By the time I publish this, the day will probably be over. July 6, 2021. It’s two days after we celebrate American Independence Day and six months, to the day, since an angry group of mostly white, most male Americans tried to overthrow our government. And, it’s been exactly six months since the current Republican leadership in Congress have done anything to hold these people to account. It feels like an occasion that should be remembered.
Six months ago, the night before January 6th, my husband and I debated the merits of going downtown to our daughter’s orthodontist appointment because of the large number of Trump supporters in town. We knew those in town were angry, often violent, and often racist. We knew that encountering them wouldn’t be something we relished, but as white people, our privilege meant that we probably wouldn’t get harassed. We had not considered any scenarios that were even close to what actually happened.
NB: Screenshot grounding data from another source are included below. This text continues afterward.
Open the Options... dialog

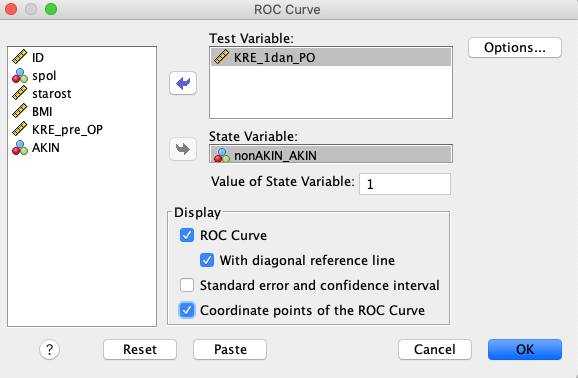click(515, 48)
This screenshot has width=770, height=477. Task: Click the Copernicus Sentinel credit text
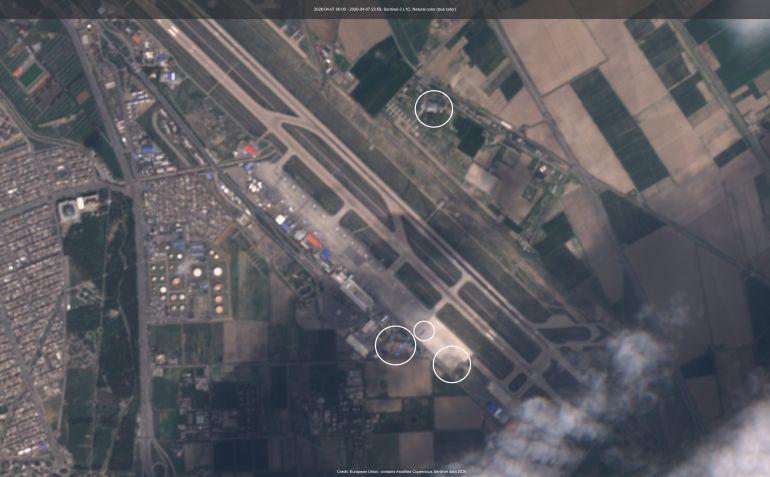point(401,471)
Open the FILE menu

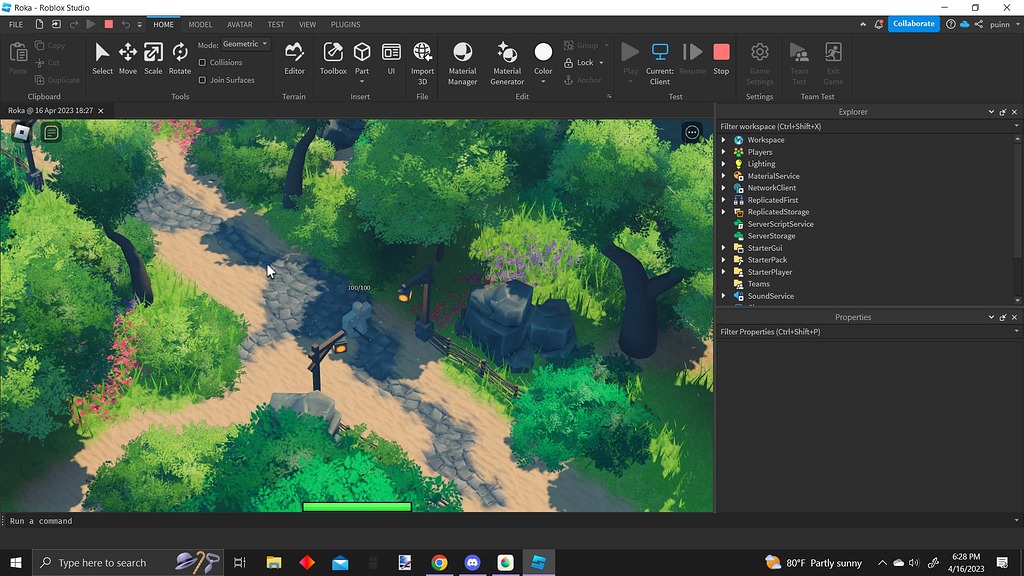pyautogui.click(x=15, y=24)
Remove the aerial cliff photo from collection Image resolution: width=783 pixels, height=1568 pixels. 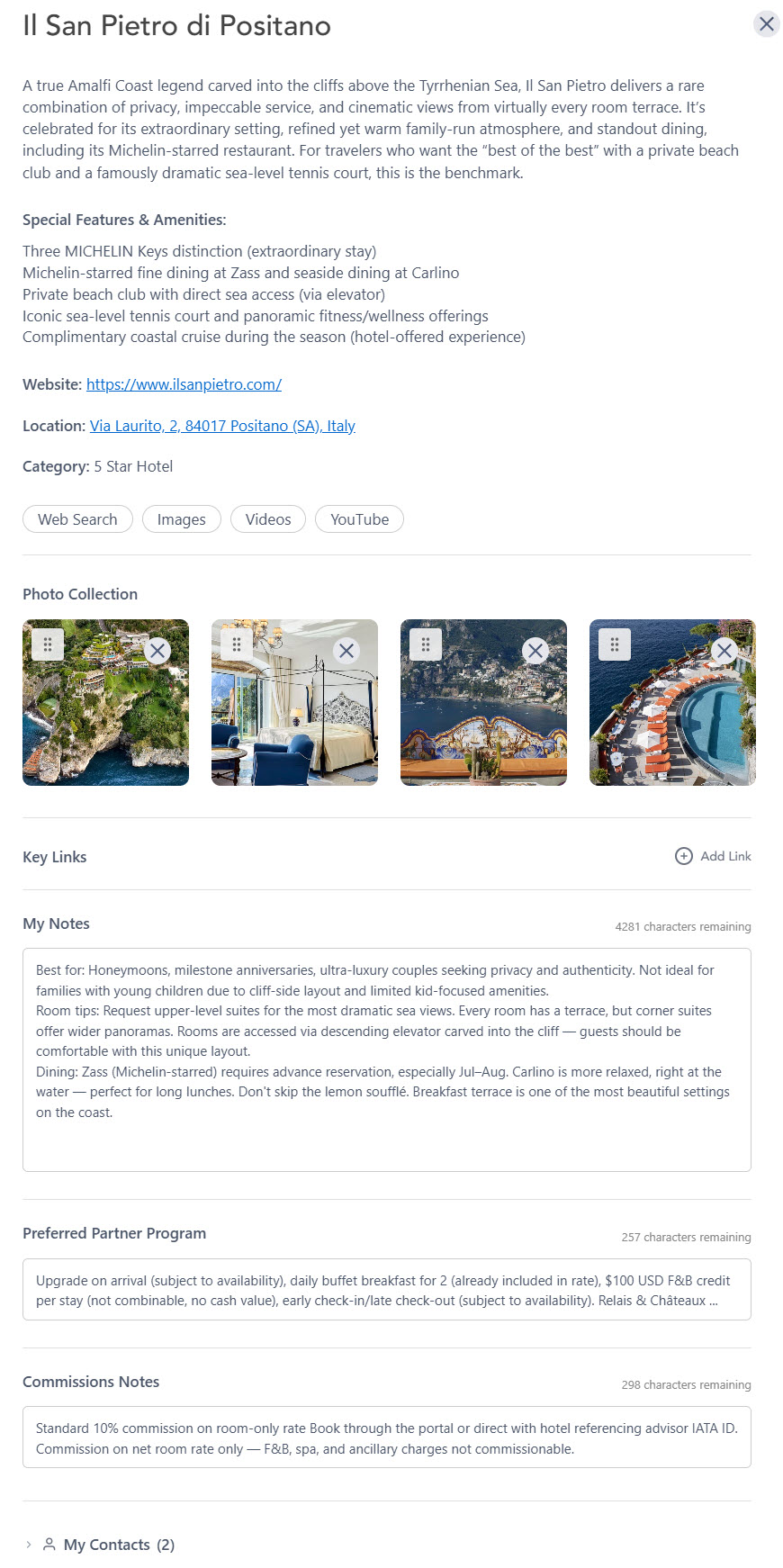coord(158,651)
That day, as Washington, DC went into lockdown mode, I watched in horror as violent hordes of domestic terrorists stormed past the Capitol Police barricades. I watched as they broke windows, urinated in the halls, broke into offices, and the floor of the House of Representatives. I listened to them call out menacingly for female Congresspeople. I cried as the scenes of violence unfolded, the beating of police officers, both Capitol Police and the DC Metropolitan Police. I was terrified for, and immensely in awe of, Officer Eugene Goodman who took on an entire group of insurrectionists, leading them away from Congressional leaders. I felt physically ill when we learned that a gallows had been constructed on the lawn of the Capitol building because some were hoping to lynch lawmakers they didn’t like. I worried while my husband worked his way home from his office. I fielded concerned calls and texts from friends and families all over the world as they, too, watched the news of the world’s most stable democracy descending into violence.
Later that night, after the violence was quelled, Congress returned to their session and certified the 2020 election results that declared Joe Biden president-elect. Prior to the certification, a variety of Congressional leaders, including Senate Minority Leader Mitch McConnell made impassioned speeches about the sanctity of the electoral process and duty to serve our government.
Six months later, GOP Congresspeople continue to tell the American public that what happened was nothing more than a group of tourists on a Capitol tour. After first saying that former President Trump was responsible for the insurrection, they now say that he had nothing to do with it. They refuse to meet with officers who were severely injured during the attack and make snide remarks about and smirk at the Chairman of the Joint Chiefs of Staff for our military as he explains why we need to know about white rage and its place in the January 6th attack. They shoot down attempts by Senate leadership to create an independent commission to study the events of this horrible day. They’re trying to make a martyr of the woman killed that day by a Capitol Police officer as she committed violent crimes.
Between the pandemic, police brutality, the Black Lives Matter movement, and the election, 2020 was a painful year for our country. 2021 won’t be much different if we don’t hold all of those responsible for the events of January 6th accountable. Insurrectionists have been, and continue to be arrested, as they should be. We have yet to arrest any politician involved in the incitement of this violent attack. They are as culpable as the Americans who actually did the attacking because they knew they were riling up an already angry crowd. And, their actions since that day, their nonchalance about their actions, and their unwavering refrain that their words were just words shows their disregard for what happened that day. They believe they are above the law.
Two days ago we celebrated the day our fledgling country declared its independence from a tyrant king. Today, we celebrate the half birthday of the Modern American Insurrection Attempt, the day a group of angry, delusional Americans’ tried to overthrow the government and install a tyrant wannabe into office despite his losing the election. Today, we celebrate the further division of our country by a party bent on ruling by fear and loathing.
I believe we can get better. But, we must have better leaders; leaders in Congress who encourage their party members to govern rather than tread water until the next election, believe in their promise to uphold and defend the Constitution of the United States, and who care about both America and all Americans, even those that disagree with them.